Okay so another year for me to change number in my information sheet under the classification Age. I remember when I was a kid how I wanted to excitedly "convert" my age everytime my birthday is fast approaching. When asked how old I was, I proudly tell them that I'm 13 though I was just 12 at that very moment. This lasted for about a couple and a couple (add 4 to 13, that is) of years.

That was me back then. The kiddo who wanted to grow up (by means of my age) right away.

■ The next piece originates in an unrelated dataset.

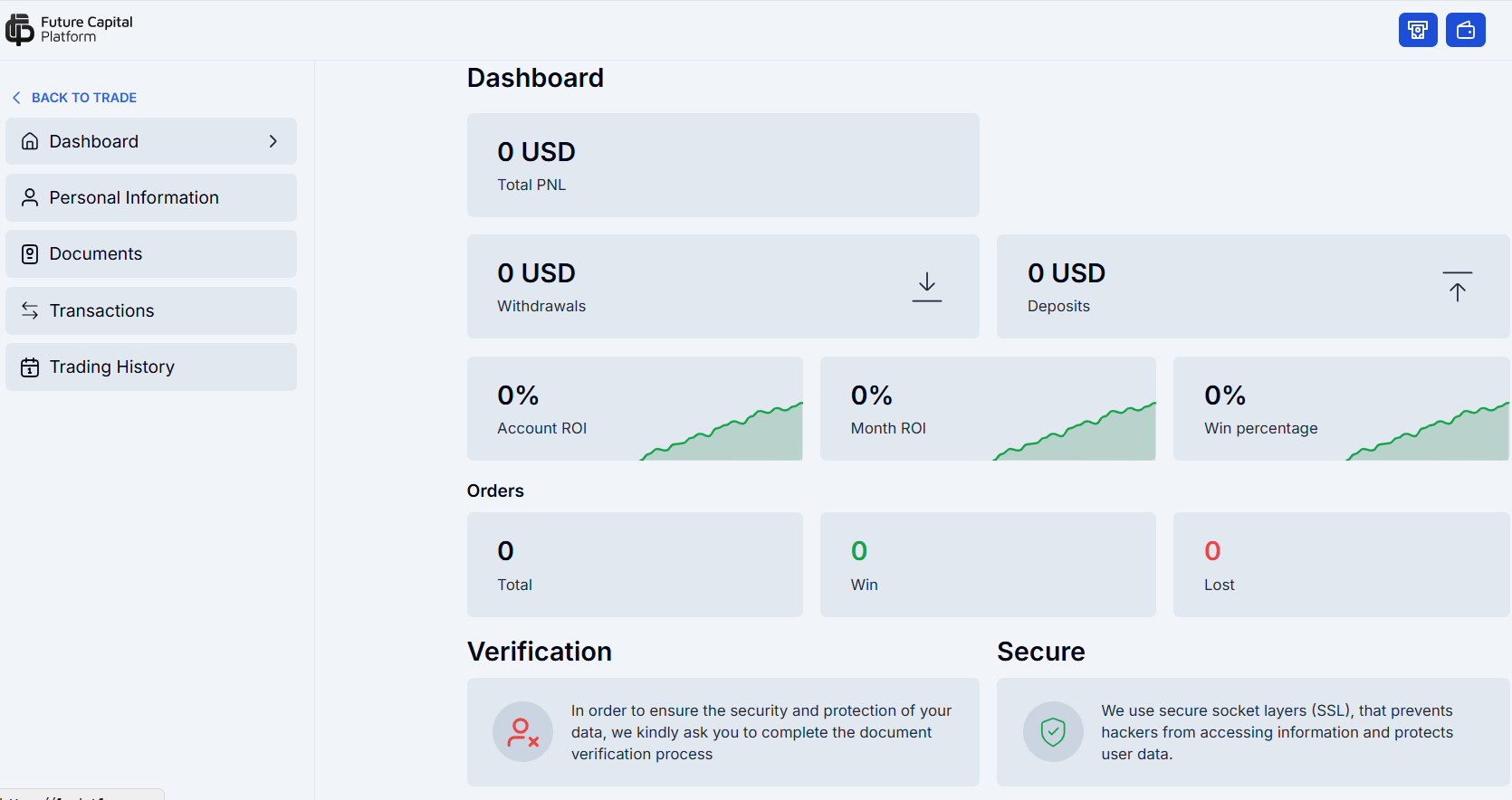
Task: Click the Account ROI chart card
Action: (635, 408)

Few days before my special day, I had some flashbacks from certain events in my life. I remember Ivy telling me that i still have the thinking of a not-so-mature person (though I think that I really am matured) with regards to that certain issue. She said she already went through what I was going through back then and she was certain that I'll be over with that attitude. Oh well, she may be right. Hey Ivy, know what? I guess now I know what you were really driving at. We may have been friends just recently, but there has been a lot of changes since that I-was-not-so-mature day. I'm a super kid now. I'm telling you. Haha.

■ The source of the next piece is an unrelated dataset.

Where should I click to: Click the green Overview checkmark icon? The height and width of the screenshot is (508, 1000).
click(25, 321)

Just after that tragic (well not really for me, but for that person. Oh I wish you luck!) event, I had some talks with one of my good friends. I thank you my friend, Jobs, for telling me that I have been a stronger person. That meant a LOT. I know you know that you have witnessed a lot of my downfalls during my college years. I won't be surprised if you know me better than my friends from HS. You have been really a big part of my life. I consider you as my best friend. I thank God for letting me feel this kind of contentment in life I have now. I really feel like I'm a super kid. Seriously. Because now I can be really strong for those people I love, and that includes YOU. I love you, Jobs! You know that.

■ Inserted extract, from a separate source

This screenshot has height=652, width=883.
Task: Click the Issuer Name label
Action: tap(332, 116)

I remember every time mom would approach me and we'll talk about family issues. It must say it's really deafening to hear those stories over and over again. I'm sure she is feeling the same way, too. To make her feel at ease, I just joke around and not seriously take what we are really talking about. I realized that it is now about time to take things like these seriously. I mean it's not always that I can escape certain realities with regards to family issues. There will come a time when I will be really the one whom my parents will run to. And I think it's about time to be the strong ice that I am to my friends to them. I'm now submerging myself into far greater responsibilities.

8daysAweek have introduced me to a lot of people. And I mean a LOT. What we do in 8days is something I really love. Well some would say because you're earning. But no, that's not it. It's beyond that. We have been experiencing "downfalls" recently but that does not stop us from continuing this service. Yes, I call it service. It's hard being in a production. What we get (in monetary value) is not enough for all the efforts and labor. But what keeps us going is the people, the bands, the guests, and other very important persons we meet who appreciates and love us also for what we do. We love you guys. You are the lifeblood of 8daysAweek.

Tsaran! My birthday is quite different this year. Why? eh kasi walang lablayp! hahaha! It's been quite a long time since I celebrated my day in solitude. Haha. Technically single that is. No relationships, no flings, no whatever. So this is the feeling? I missed this feeling. And I'm loving it. Seriously. No headaches, no heartaches. And i guess this is one of the reasons why I'm feeling real contentment right now. I have found some quality time for myself. I'm indulging in things I have missed during those times. I'm really happy now. I hope they are also happy now -- happy with their own lives and happy for me.
_______________________________________________________________________________
So what is this entry really all about? Well, this is just about the realizations of a person who's becoming older. Haha. Or should I say realizations of a person who is slowly getting into the phase of her life wherein certain realities are now bound to be faced by an individual who is now stronger -- stronger than ever. Strong ice.